Document segment:
--------------------

So in the UK, 40 percent of non -food retail is now online. But in Italy, only about a third of people made any online purchase at all in the last three months on Eurostat data from the end of last year.
Even with the pandemic, right? Even with the pandemic.
And there's a third in the pandemic. And even then, only a third of people made an online purchase in the last three months.
When questioned, which was like late 1999, late 2021.
So the future is here, but it's unevenly distributed.
And you've got kind of some people who are living in Web3 and you've got some people who are, you know, installing the latest IBM software on their mainframe.
Yeah, they like that diversity there. But in terms of the promise of Web3, for example, and the open Internet, in a sense, of course, regulation is coming.
Europe only a few days ago approved the Digital Service Act. But I'm interested to hear you about the differences here about security and privacy versus openness and interoperability in terms of apps, in terms of services.
There's a conflict there, right, in terms of what is private and secure.

--------------------

Goal of the exercise: Copy the interview transcript on online shopping and Web3 above, word for word.

--------------------

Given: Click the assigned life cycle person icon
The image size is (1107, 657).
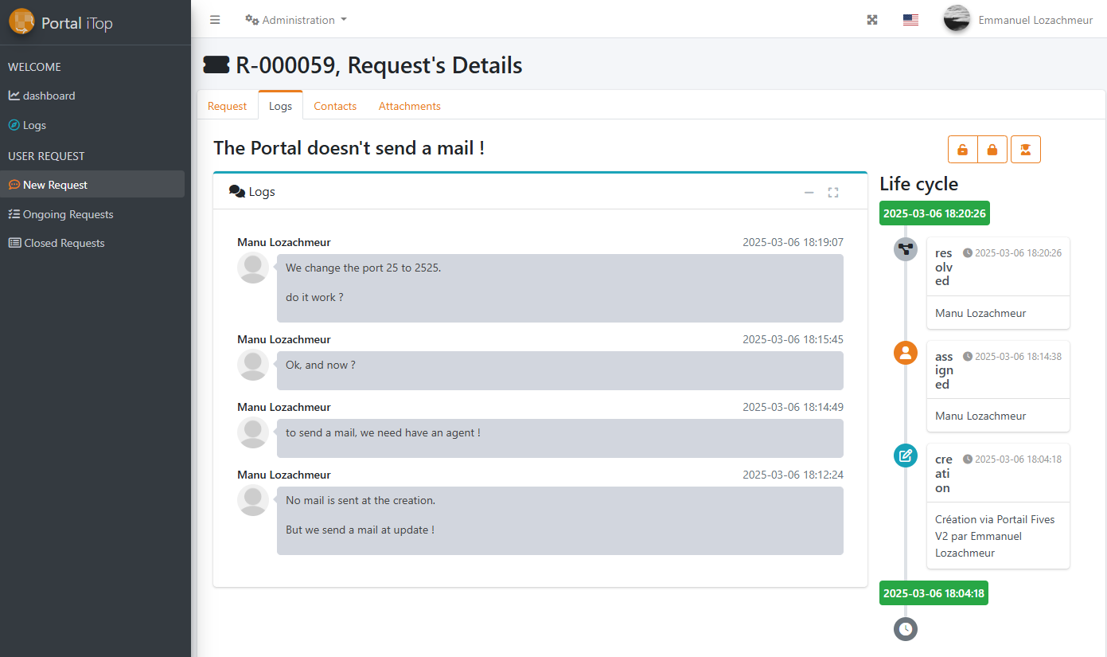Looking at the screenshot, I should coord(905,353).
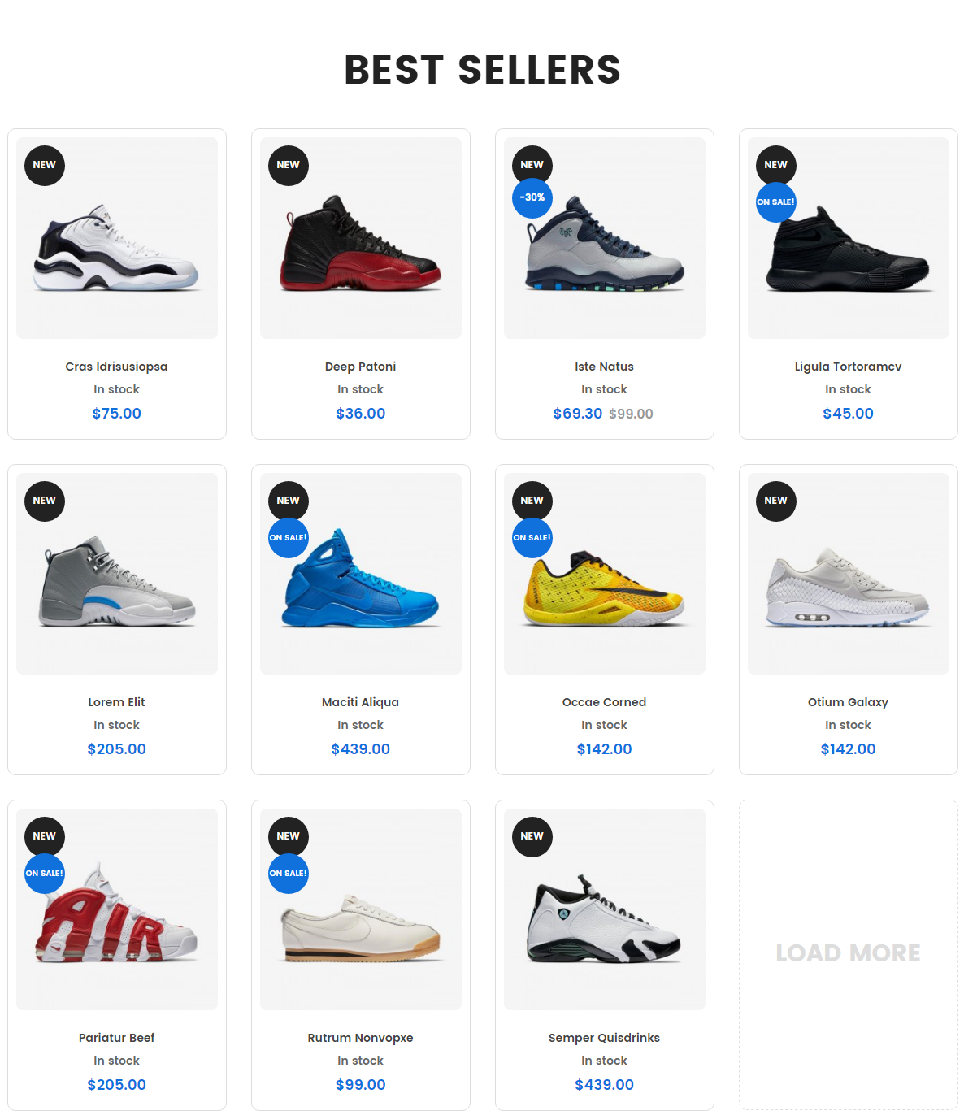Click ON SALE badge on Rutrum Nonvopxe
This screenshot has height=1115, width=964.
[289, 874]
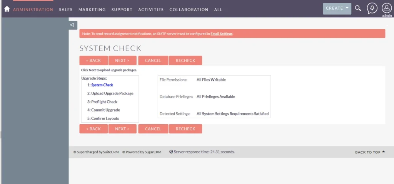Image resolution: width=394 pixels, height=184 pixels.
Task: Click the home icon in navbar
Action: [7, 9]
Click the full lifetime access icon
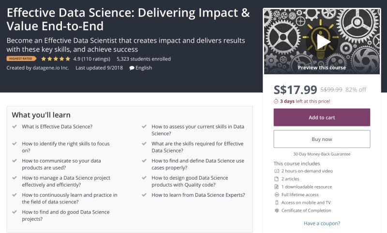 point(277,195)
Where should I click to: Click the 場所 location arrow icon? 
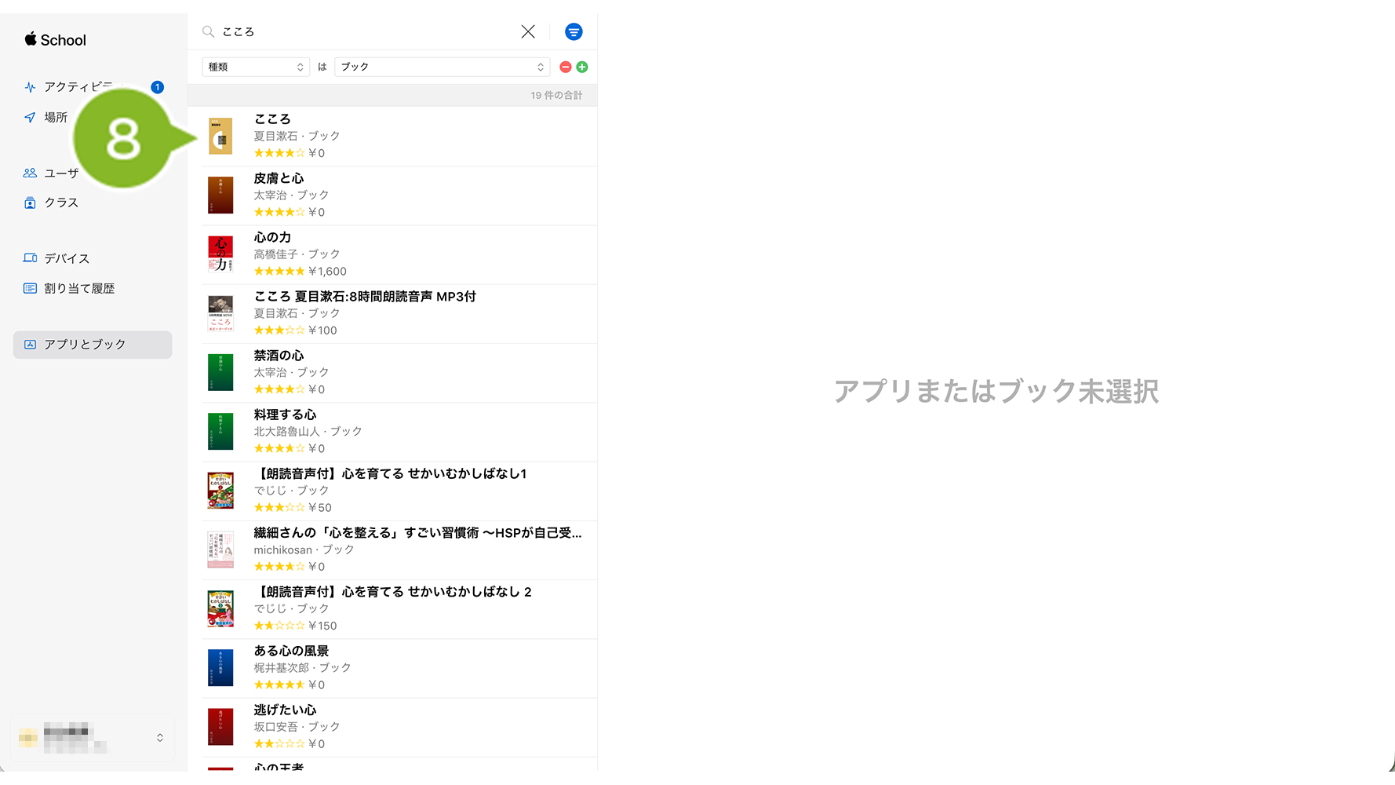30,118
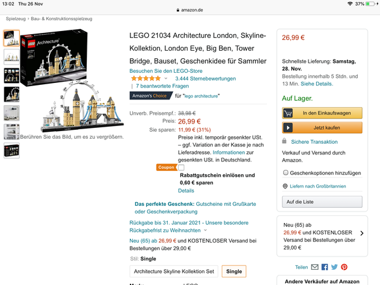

--------------------

Answer to the exercise:
So in the UK, 40 percent of non -food retail is now online. But in Italy, only about a third of people made any online purchase at all in the last three months on Eurostat data from the end of last year.
Even with the pandemic, right? Even with the pandemic.
And there's a third in the pandemic. And even then, only a third of people made an online purchase in the last three months.
When questioned, which was like late 1999, late 2021.
So the future is here, but it's unevenly distributed.
And you've got kind of some people who are living in Web3 and you've got some people who are, you know, installing the latest IBM software on their mainframe.
Yeah, they like that diversity there. But in terms of the promise of Web3, for example, and the open Internet, in a sense, of course, regulation is coming.
Europe only a few days ago approved the Digital Service Act. But I'm interested to hear you about the differences here about security and privacy versus openness and interoperability in terms of apps, in terms of services.
There's a conflict there, right, in terms of what is private and secure.